British Comedy Guide

Status report Page 1,158

Quote: Curt @ September 22 2009, 12:52 AM BST

I thought it was a banana.

Image

And tooth bits!

I should explain...my husband bought me a vibrator as a gift once and then decided that he'd get me one for every giftable holiday. Jeez, thanks honey. So now I have a drawer full of them and I'm terrified with the idea of trying to dispose of them. I was actually thinking of donating them to a charity shop, but most of ours are linked to churches. How the hell do you get rid of those things????

Quote: AndreaLynne @ September 22 2009, 1:10 AM BST

I was actually thinking of donating them to a charity shop, but most of ours are linked to churches. How the hell do you get rid of those things????

Someone would have to be pretty desperate/brave to use a second-hand vibrator.
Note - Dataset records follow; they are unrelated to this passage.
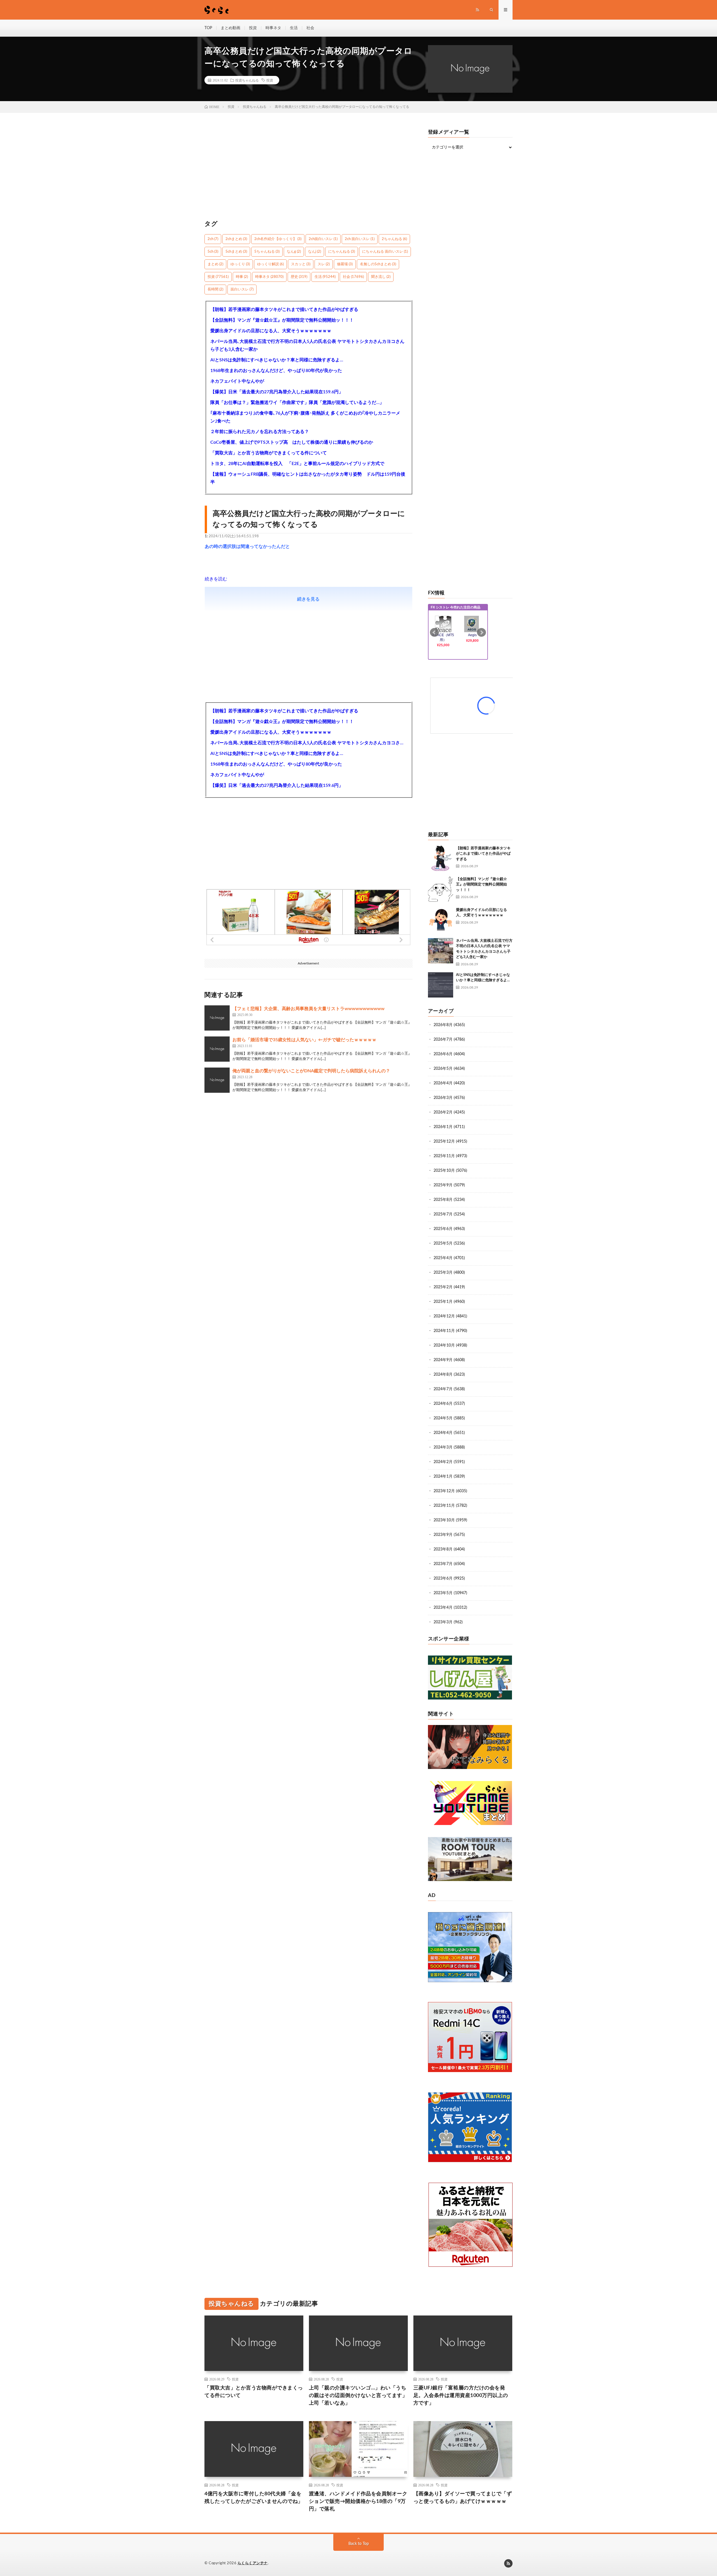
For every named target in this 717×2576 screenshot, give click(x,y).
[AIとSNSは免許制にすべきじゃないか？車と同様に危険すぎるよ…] (440, 985)
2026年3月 (443, 1098)
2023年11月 (444, 1506)
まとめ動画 (230, 28)
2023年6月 (443, 1578)
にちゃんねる (341, 252)
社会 (310, 28)
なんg (294, 252)
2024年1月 (443, 1476)
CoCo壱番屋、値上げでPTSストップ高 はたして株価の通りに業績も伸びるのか (291, 442)
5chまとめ (236, 252)
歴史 (299, 277)
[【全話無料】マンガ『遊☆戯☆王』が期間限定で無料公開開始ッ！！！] (440, 889)
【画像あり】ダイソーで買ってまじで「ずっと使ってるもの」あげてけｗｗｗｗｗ (462, 2497)
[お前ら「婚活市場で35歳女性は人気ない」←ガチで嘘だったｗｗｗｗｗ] (217, 1049)
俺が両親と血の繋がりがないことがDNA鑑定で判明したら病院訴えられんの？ (311, 1071)
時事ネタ (273, 28)
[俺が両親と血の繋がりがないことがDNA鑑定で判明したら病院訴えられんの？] (217, 1080)
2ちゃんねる (394, 239)
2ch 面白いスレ (359, 239)
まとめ (215, 264)
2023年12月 (444, 1491)
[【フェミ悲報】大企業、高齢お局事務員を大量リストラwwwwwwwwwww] (217, 1018)
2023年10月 (444, 1520)
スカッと (300, 264)
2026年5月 (443, 1069)
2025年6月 (443, 1229)
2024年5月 (443, 1418)
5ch (213, 252)
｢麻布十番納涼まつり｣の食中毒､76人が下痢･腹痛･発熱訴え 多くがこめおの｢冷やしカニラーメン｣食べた (305, 417)
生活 (294, 28)
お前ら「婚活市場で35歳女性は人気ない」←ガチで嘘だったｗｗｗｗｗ (304, 1040)
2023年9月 (443, 1535)
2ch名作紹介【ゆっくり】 (277, 239)
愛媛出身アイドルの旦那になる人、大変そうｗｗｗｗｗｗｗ (270, 331)
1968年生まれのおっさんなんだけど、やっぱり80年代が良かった (276, 370)
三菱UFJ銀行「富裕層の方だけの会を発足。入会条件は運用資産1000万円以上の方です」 (460, 2396)
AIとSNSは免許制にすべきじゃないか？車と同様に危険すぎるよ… (276, 360)
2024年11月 (444, 1331)
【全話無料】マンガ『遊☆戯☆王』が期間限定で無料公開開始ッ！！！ (282, 320)
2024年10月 (444, 1345)
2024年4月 (443, 1433)
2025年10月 (444, 1171)
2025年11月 (444, 1156)
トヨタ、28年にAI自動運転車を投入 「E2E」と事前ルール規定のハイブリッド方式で (297, 463)
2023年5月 (443, 1593)
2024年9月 (443, 1360)
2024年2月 (443, 1462)
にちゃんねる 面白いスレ (385, 252)
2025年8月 (443, 1200)
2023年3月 (443, 1622)
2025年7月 (443, 1214)
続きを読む (216, 579)
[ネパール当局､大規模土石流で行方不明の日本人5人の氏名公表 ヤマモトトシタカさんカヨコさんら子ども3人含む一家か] (440, 950)
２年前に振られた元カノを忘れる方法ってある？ (259, 431)
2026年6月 (443, 1054)
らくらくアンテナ (253, 2563)
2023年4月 (443, 1608)
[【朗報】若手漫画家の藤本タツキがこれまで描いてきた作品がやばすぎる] (440, 858)
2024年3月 (443, 1447)
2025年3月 (443, 1273)
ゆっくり (240, 264)
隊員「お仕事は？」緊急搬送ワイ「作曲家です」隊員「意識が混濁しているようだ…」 (297, 402)
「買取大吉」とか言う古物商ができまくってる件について (268, 453)
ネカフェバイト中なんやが (237, 381)
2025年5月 (443, 1243)
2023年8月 (443, 1549)
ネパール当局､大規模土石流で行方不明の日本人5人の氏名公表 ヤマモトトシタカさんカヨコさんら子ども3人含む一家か (307, 345)
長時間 (215, 289)
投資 (253, 28)
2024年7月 (443, 1389)
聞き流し (380, 277)
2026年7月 (443, 1039)
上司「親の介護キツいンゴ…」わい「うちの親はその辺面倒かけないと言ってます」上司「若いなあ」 (358, 2396)
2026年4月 (443, 1083)
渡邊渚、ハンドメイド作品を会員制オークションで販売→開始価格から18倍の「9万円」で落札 (358, 2501)
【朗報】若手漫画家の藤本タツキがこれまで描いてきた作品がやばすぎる (284, 309)
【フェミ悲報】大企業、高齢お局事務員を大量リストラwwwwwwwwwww (308, 1008)
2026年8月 (443, 1025)
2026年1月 (443, 1127)
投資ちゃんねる (247, 80)
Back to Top (358, 2544)
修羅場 (345, 264)
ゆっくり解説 (270, 264)
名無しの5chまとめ (378, 264)
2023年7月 (443, 1564)
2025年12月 (444, 1141)
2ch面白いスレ (323, 239)
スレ (324, 264)
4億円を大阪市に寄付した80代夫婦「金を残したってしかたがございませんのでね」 (253, 2497)
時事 (242, 277)
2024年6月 (443, 1404)
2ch (213, 239)
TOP (208, 28)
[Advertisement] (308, 169)
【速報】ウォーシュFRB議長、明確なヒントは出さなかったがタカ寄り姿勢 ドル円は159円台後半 (307, 478)
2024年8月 (443, 1375)
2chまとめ (236, 239)
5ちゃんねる (267, 252)
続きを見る (308, 599)
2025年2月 (443, 1287)
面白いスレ (242, 289)
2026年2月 (443, 1112)
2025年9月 (443, 1185)
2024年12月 (444, 1316)
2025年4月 (443, 1258)
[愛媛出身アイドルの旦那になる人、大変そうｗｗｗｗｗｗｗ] (440, 920)
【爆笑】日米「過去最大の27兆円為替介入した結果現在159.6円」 (276, 392)
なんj (314, 252)
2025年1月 (443, 1302)
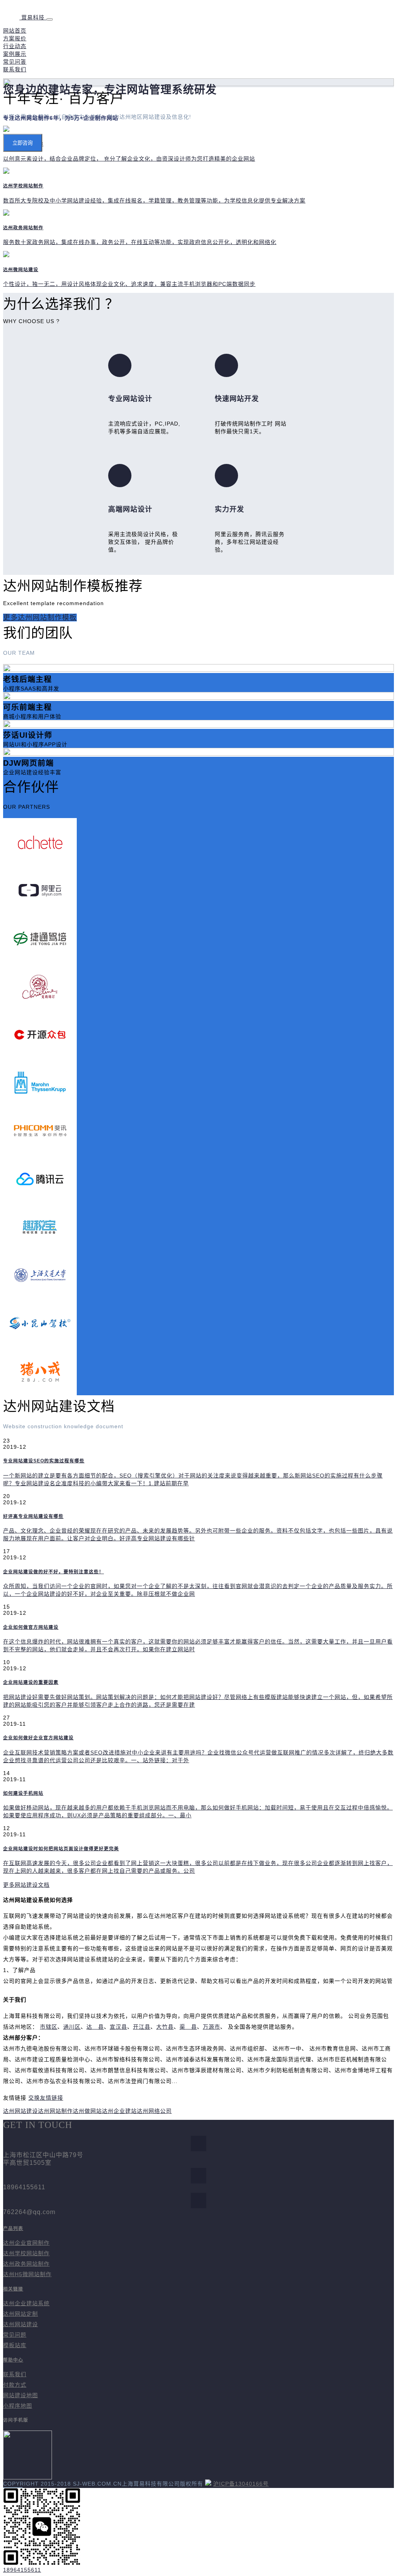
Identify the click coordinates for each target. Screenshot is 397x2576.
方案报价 (14, 38)
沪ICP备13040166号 (241, 2484)
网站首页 (14, 31)
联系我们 (14, 69)
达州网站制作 (55, 2111)
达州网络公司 (154, 2111)
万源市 (211, 2027)
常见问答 (14, 62)
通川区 (72, 2027)
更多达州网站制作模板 (40, 617)
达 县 (95, 2027)
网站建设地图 (20, 2395)
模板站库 (14, 2345)
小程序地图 (17, 2406)
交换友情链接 (45, 2098)
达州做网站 (87, 2111)
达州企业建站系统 (26, 2303)
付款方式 (14, 2385)
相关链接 (13, 2288)
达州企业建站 (119, 2111)
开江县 (141, 2027)
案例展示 (14, 54)
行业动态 (14, 46)
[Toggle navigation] (50, 19)
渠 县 (188, 2027)
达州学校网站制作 (26, 2253)
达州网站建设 (20, 2111)
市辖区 (48, 2027)
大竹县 (165, 2027)
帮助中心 (13, 2359)
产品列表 (13, 2228)
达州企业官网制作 (26, 2243)
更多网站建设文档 (26, 1885)
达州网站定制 (20, 2314)
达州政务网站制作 (26, 2264)
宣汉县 (118, 2027)
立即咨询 (22, 143)
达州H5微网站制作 (27, 2274)
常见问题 (14, 2335)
Quote: AndreaLynne @ September 22 2009, 1:10 AM BST

I should explain...my husband bought me a vibrator as a gift once and then decided that he'd get me one for every giftable holiday. Jeez, thanks honey. So now I have a drawer full of them and I'm terrified with the idea of trying to dispose of them. I was actually thinking of donating them to a charity shop, but most of ours are linked to churches. How the hell do you get rid of those things????

Well if you turn them on and let them loose I assume they would eventually vibrate themselves out of the door and into someones life. Going town to town helping the disenfranchised, saving kitties from trees and pleasing the repressed.

Quote: Curt @ September 22 2009, 1:16 AM BST

Well if you turn them on and let them loose I assume they would eventually vibrate themselves out of the door and into someones life. Going town to town helping the disenfranchised, saving kitties from trees and pleasing the repressed.

Laughing out loud Laughing out loud Laughing out loud Laughing out loud

Quote: DaButt @ September 22 2009, 1:15 AM BST

Someone would have to be pretty desperate/brave to use a second-hand vibrator.

They're still in the packaging... Whistling nnocently

Quote: AndreaLynne @ September 22 2009, 1:25 AM BST

Laughing out loud Laughing out loud Laughing out loud Laughing out loud

They're still in the packaging... Whistling nnocently

Actually, they really are. :)

Quote: AndreaLynne @ September 22 2009, 1:10 AM BST

I should explain...my husband bought me a vibrator as a gift once and then decided that he'd get me one for every giftable holiday. Jeez, thanks honey. So now I have a drawer full of them and I'm terrified with the idea of trying to dispose of them. I was actually thinking of donating them to a charity shop, but most of ours are linked to churches. How the hell do you get rid of those things????

Place them all under the floorboards in your bathroom set them all off when he's on the toilet and burst in saying there's an earthquake.

Tell him you'll plane on doing something terrible with your presents every "giftable holiday" and he should be glad you didn't think of the slightly more obvious things to surpirse him with...

Either that or I'll PM you Ellies home address.

Quote: AndreaLynne @ September 22 2009, 1:10 AM BST

I should explain...my husband bought me a vibrator as a gift once and then decided that he'd get me one for every giftable holiday. Jeez, thanks honey. So now I have a drawer full of them and I'm terrified with the idea of trying to dispose of them. I was actually thinking of donating them to a charity shop, but most of ours are linked to churches. How the hell do you get rid of those things????

I'm too tired for this. I read that as most of your vibrators being linked to churches. Errr

Quote: Scatterbrained Floozy @ September 22 2009, 10:04 AM BST

I'm too tired for this. I read that as most of your vibrators being linked to churches. Errr

Laughing out loud

There's a joke there but I'm too tired to think of it. I did manage four hours sleep last night, if anyone is interested. :D

What is this with all the tired women? Are you all vampires, or summit? Jeez.

Quote: john lucas 101 @ September 22 2009, 10:09 AM BST

What is this with all the tired women? Are you all vampires, or summit? Jeez.

Maybe we have demanding men. ;)

My brother was allowed to pick the music for my alarm that I had this morning, but he picked some awful metal, which has rattled me somewhat.

That's what I always do! I use Dream Theatre. God Dream Theatre are awful. :P

Morning lovely Robyn. Pleased

*Ignores Don Quixote and signs into MSN* Pleased

Quote: Dolly Dagger @ September 22 2009, 10:10 AM BST

Maybe we have demanding men. ;)

What, were you up all night cooking?